A Semana Cultural abre-se com o lançamento do programa de rádio sobre a nova música brasileira, a ser transmitido aos domingos, a partir das 18 horas e 30, pela Rádio Moçambique, na Antena Nacional, em parceria com a Embaixada do Brasil.

No terceiro dia, 9 de setembro, o pátio interno do CCBM acolherá as exibições teatrais da peça O Folclore do Amor, do grupo brasileiro As Lucianas. O trabalho enquadra-se no projeto cultural Conexão Teatral Brasil-Moçambique e em parceria com a Associação Cultural Xinguerenguere – ACX. Ainda no mesmo dia, o poeta brasileiro Enéias Tavares Santos inaugura no local uma mostra de xilogravuras.
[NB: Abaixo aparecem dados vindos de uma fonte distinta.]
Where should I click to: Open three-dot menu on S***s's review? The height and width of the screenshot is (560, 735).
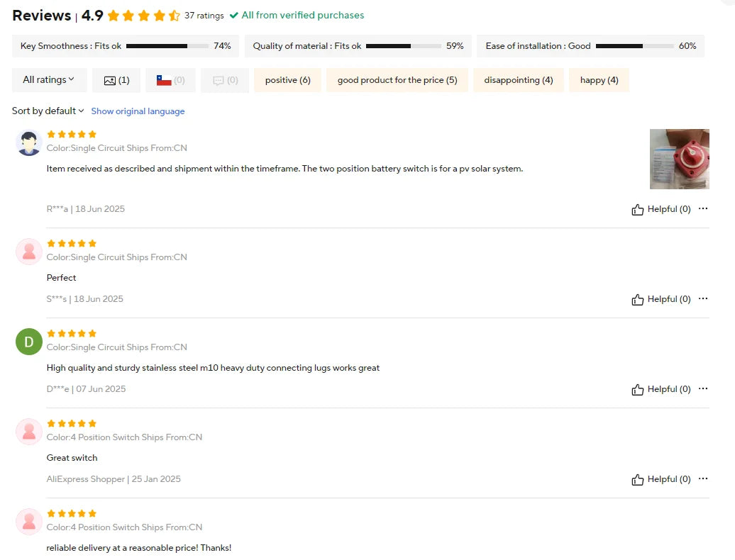point(703,299)
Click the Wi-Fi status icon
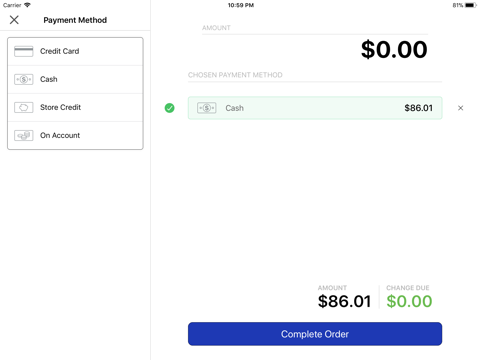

No dia 10 de setembro, às 18 horas, o escritor moçambicano Raul Calane da Silva ministrará uma palestra sobre a produção literária luso-afro-brasileira e a importância do português como factor de unidade e identidade nacional nos países da Comunidade dos Países de Língua Portuguesa (CPLP). O colóquio chamado “Língua Portuguesa e Instituição Literária na CPLP” será na Galeria Portinari do CCBM.

E no dia 12 de setembro, o CCBM inaugura o Cineclube Brasil, com a exibição do documentário A Vida é um Sopro, documentário sobre a vida e a obra do arquiteto brasileiro Óscar Niemeyer.

–– Festival Internacional da Cultura Brasileira, em Moscou ––
Entre os dias 1 e 7 de setembro, o 13º Festival Internacional da Cultura Brasileira foi realizado em Moscou, capital da Rússia.

A celebração do Dia da Independência do Brasil coincidiu com a do aniversário de Moscou.

Houve uma apresentação de samba e um desfile de carnaval pelas ruas da cidade, exibições de música nacional brasileira e de trajes típicos brasileiros, além de aulas de danças tradicionais e de capoeira, com os mestres Barrão e Eddy Murphy. Participaram mais de 150 atletas, mestres de capoeira reconhecidos, dançarinos e músicos profissionais de países como Rússia, Brasil, China e Estados Unidos da América.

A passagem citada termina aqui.